Critic Leonard Maltin called Shield for Murder "a tidy, tough yarn," and gave it a rating of two-and-a-half stars (out of four).

In Film Noir: An Encyclopedic Reference to the American Style, film historian Carl Macek praises the effectiveness with which the film's subtext and conclusion, a midnight shootout in a labyrinth of tract homes under construction, "explodes the myth of suburbia.
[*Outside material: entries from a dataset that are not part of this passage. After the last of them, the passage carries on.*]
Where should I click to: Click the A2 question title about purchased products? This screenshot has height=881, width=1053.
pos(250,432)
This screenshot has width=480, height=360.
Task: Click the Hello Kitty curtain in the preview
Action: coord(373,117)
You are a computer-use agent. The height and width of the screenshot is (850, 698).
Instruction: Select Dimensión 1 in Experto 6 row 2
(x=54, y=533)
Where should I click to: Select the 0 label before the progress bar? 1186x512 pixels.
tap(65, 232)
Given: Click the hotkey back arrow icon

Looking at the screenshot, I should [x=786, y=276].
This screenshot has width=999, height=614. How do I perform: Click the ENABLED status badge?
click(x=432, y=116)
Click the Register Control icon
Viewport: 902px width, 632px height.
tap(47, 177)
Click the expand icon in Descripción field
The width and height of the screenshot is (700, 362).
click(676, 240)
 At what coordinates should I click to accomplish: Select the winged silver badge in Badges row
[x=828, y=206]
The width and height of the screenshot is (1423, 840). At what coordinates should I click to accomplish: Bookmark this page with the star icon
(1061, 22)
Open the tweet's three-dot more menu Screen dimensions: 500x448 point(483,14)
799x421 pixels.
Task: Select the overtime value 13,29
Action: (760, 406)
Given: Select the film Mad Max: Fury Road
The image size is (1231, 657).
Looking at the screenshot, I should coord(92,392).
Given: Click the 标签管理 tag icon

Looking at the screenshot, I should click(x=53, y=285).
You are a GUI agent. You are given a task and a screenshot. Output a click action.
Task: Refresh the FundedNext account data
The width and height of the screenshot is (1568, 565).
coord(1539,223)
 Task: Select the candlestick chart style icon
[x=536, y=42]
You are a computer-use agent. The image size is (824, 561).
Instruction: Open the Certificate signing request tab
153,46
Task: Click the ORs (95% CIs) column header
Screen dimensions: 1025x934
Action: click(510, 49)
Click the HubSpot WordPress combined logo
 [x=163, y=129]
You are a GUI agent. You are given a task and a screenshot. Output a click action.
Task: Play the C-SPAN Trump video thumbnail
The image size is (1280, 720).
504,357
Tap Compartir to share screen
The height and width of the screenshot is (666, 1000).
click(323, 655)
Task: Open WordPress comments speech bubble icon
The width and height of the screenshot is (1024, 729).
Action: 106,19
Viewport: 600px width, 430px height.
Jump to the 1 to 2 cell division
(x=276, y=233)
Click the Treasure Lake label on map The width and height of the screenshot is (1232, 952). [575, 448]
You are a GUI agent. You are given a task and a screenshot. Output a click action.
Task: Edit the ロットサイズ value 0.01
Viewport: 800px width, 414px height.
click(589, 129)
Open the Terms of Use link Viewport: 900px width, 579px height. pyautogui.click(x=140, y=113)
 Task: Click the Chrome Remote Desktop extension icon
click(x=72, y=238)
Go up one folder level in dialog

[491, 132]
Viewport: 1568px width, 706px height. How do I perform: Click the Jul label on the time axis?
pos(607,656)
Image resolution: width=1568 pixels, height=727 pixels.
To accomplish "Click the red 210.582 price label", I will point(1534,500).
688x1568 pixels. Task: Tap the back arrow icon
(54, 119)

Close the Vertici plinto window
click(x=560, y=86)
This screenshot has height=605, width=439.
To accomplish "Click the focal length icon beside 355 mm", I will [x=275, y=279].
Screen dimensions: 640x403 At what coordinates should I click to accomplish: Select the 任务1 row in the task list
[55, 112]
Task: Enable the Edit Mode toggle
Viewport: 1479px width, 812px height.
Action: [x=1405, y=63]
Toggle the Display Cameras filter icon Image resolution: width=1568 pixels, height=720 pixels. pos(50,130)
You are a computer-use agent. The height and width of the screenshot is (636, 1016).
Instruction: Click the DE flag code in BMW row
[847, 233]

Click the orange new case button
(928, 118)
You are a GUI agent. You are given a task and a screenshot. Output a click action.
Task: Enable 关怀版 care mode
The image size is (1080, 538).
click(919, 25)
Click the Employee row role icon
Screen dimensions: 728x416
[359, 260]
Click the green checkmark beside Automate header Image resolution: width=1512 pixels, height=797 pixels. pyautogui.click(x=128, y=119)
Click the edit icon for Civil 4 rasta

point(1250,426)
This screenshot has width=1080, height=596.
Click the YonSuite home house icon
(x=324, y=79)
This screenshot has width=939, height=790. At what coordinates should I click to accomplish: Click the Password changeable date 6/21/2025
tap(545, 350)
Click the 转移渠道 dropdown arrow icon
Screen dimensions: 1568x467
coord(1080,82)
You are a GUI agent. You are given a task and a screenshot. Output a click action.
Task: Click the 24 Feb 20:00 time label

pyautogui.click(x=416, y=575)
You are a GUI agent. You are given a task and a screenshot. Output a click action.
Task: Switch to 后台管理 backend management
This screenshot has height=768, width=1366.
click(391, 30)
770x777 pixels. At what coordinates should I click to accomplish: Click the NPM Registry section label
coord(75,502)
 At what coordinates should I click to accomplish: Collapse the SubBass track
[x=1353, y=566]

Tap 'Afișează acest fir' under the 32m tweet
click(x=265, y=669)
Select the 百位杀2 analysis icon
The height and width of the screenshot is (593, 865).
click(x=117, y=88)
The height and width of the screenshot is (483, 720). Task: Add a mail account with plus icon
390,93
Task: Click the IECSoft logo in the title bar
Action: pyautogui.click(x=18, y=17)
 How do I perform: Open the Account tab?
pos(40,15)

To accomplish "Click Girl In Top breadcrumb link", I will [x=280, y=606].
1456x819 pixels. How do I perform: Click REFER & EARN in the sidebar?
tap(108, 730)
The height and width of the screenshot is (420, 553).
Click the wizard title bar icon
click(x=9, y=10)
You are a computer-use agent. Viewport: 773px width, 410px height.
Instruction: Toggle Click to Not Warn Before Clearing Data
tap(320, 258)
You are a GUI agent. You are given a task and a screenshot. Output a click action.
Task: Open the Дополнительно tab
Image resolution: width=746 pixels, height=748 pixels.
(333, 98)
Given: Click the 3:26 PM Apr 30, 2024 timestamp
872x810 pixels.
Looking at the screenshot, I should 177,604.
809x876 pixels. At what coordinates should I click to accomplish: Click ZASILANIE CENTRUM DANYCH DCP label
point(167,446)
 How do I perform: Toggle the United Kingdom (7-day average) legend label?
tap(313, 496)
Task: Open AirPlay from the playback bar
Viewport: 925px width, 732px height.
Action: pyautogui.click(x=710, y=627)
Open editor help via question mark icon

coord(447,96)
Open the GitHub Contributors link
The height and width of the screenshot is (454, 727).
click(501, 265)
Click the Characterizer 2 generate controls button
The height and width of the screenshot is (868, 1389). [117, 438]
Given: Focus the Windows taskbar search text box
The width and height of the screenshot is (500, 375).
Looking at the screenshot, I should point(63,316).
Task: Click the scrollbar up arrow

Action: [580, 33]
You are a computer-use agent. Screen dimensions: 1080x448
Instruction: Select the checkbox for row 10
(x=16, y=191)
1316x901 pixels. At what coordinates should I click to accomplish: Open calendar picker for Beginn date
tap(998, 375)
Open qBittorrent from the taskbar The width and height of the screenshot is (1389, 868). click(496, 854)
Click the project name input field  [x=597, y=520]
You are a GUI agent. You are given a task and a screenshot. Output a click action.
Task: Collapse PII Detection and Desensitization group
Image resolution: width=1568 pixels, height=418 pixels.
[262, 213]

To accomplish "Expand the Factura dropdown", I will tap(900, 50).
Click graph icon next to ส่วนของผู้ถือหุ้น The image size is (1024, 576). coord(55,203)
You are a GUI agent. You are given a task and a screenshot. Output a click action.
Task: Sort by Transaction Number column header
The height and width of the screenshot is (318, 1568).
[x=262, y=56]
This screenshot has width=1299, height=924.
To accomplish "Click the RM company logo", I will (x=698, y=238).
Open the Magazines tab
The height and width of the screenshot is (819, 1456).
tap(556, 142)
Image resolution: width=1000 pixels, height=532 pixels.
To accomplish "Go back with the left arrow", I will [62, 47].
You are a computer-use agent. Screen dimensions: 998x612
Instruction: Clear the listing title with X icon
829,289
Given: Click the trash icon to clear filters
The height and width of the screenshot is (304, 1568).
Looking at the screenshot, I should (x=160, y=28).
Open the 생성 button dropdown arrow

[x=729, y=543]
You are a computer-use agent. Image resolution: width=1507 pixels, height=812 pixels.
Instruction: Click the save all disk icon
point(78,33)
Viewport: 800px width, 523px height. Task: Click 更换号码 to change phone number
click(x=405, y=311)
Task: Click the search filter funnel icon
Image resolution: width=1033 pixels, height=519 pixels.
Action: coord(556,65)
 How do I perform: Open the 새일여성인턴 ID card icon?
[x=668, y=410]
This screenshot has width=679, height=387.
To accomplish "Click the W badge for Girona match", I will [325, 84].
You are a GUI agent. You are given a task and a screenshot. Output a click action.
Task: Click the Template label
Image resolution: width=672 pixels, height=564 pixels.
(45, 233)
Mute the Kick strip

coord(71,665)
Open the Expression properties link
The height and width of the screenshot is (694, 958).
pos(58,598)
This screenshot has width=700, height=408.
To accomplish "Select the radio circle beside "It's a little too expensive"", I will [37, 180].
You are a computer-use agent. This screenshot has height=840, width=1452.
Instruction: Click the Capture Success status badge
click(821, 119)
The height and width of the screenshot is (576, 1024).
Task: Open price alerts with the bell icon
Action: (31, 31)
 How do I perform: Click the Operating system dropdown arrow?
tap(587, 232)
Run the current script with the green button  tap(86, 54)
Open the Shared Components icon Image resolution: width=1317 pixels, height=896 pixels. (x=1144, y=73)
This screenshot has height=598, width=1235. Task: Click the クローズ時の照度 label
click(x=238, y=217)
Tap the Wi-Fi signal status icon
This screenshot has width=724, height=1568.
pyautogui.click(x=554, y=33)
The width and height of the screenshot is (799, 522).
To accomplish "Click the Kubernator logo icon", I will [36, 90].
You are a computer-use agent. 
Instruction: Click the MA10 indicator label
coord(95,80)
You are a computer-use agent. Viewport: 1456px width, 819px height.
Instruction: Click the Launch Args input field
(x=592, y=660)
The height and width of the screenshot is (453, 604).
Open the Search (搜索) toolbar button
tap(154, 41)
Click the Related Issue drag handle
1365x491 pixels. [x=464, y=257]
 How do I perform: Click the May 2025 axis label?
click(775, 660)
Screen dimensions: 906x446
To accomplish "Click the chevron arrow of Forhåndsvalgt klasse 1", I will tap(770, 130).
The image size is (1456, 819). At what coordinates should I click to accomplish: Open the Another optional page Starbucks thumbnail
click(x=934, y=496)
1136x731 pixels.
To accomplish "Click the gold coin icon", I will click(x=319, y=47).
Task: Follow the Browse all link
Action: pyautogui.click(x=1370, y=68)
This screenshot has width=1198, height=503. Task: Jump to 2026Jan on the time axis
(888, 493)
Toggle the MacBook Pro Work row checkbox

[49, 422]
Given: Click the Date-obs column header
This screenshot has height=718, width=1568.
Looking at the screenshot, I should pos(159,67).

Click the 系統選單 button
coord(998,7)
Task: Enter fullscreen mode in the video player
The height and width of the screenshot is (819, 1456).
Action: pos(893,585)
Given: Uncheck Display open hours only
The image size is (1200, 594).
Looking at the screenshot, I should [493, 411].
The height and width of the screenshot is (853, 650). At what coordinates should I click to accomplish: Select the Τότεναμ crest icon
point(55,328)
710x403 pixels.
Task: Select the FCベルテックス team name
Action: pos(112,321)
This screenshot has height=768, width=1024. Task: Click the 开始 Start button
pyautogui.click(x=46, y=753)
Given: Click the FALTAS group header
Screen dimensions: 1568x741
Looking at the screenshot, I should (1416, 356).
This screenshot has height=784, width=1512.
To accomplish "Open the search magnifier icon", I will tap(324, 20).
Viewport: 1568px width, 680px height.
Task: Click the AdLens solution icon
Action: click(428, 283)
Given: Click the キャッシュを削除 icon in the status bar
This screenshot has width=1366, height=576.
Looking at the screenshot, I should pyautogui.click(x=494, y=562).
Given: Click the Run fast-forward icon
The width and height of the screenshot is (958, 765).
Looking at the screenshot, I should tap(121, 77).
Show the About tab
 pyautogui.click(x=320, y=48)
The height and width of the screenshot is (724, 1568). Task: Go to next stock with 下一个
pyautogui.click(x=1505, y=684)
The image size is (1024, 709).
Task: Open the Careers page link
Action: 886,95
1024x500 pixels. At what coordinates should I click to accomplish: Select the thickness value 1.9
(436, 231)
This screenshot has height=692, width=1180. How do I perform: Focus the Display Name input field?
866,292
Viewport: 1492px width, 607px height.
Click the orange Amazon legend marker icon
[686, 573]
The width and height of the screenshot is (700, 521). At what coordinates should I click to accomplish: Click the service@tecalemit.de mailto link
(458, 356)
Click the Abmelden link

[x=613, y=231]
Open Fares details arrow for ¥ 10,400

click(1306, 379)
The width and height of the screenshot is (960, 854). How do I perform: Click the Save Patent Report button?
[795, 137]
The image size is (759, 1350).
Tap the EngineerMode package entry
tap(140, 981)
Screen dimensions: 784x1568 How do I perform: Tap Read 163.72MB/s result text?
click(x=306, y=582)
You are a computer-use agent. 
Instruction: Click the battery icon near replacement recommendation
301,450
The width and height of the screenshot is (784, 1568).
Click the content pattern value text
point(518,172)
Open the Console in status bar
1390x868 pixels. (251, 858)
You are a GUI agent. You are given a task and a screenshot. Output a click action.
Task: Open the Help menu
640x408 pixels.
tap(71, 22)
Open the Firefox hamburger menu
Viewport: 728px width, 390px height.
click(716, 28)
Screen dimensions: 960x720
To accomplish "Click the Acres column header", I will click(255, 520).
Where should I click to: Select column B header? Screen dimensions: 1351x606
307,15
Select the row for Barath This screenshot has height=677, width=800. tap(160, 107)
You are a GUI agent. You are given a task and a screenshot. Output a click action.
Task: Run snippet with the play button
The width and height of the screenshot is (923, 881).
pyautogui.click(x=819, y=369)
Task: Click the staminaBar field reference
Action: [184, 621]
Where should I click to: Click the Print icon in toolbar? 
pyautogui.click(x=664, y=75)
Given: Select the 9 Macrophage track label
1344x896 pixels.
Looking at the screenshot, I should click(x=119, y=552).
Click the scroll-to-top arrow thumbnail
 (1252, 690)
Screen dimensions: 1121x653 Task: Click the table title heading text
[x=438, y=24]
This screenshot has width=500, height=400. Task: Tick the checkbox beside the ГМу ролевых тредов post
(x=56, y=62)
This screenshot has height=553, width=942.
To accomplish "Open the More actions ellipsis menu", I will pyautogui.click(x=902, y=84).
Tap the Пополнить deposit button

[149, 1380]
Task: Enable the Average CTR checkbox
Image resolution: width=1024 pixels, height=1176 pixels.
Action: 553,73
The corruption found in the police officer is carried over into his cozy environment of built-in dishwashers and two-car garages. O'Brien transcends his characterization of the policeman on the take and becomes a symbol of decaying middle-class values."

In his 1986 history, The United Artists Story, Ronald Bergan regarded Shield for Murder as one of the company's better low-budget 1954 releases, offering a "plum role" for director-star O'Brien. He also noted that it was rare in the movies of the 1950s to have a completely rotten cop as a protagonist.